WORK INSTRUCTIONS: Reproduce the passage of the article on U.S. decoupling from China that falls between "The world’s two" and "engagement with China.", inclusive.

# START OF PAGE EXCERPT

The Debate to Decouple

By Maxwell Bessler

'New Perspectives on Asia' highlights the research of junior CSIS staff and interns on issues that are quietly shaping the world's most dynamic region.
 
The world’s two largest economies intertwine the two great powers in delicate competition. China’s integration into the global economy fueled its rise to the top of the world economy with the United States. As China emerged as an economic competitor and strategic rival, national security concerns in Washington arose over the benefits of that economic engagement. Policymakers and pundits now debate whether, and how, the United States ought to “decouple,” broadly defined as restrictions that hamper international business with China.
 
This article seeks to understand the four distinct views on decoupling from China driven by the U.S. government through the policy channels that affect the flow of trade, technology, finance, and people. Before doing so, it is first necessary to know why Washington wants to restrict private economic engagement with China.

# END OF PAGE EXCERPT
# START OF DATA PROVIDED

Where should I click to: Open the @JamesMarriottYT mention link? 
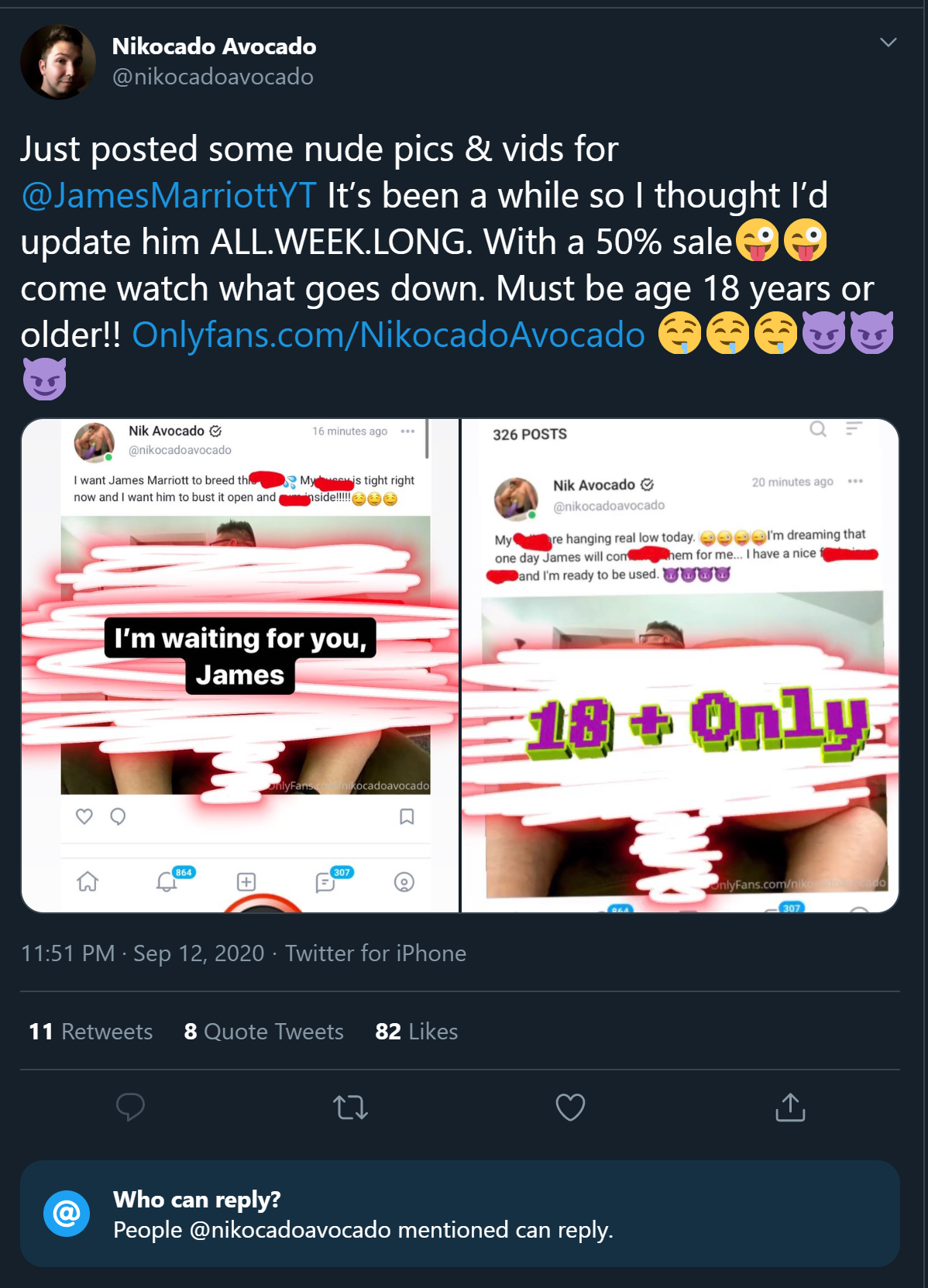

# END OF DATA PROVIDED

ANSWER:
The world’s two largest economies intertwine the two great powers in delicate competition. China’s integration into the global economy fueled its rise to the top of the world economy with the United States. As China emerged as an economic competitor and strategic rival, national security concerns in Washington arose over the benefits of that economic engagement. Policymakers and pundits now debate whether, and how, the United States ought to “decouple,” broadly defined as restrictions that hamper international business with China.
 
This article seeks to understand the four distinct views on decoupling from China driven by the U.S. government through the policy channels that affect the flow of trade, technology, finance, and people. Before doing so, it is first necessary to know why Washington wants to restrict private economic engagement with China.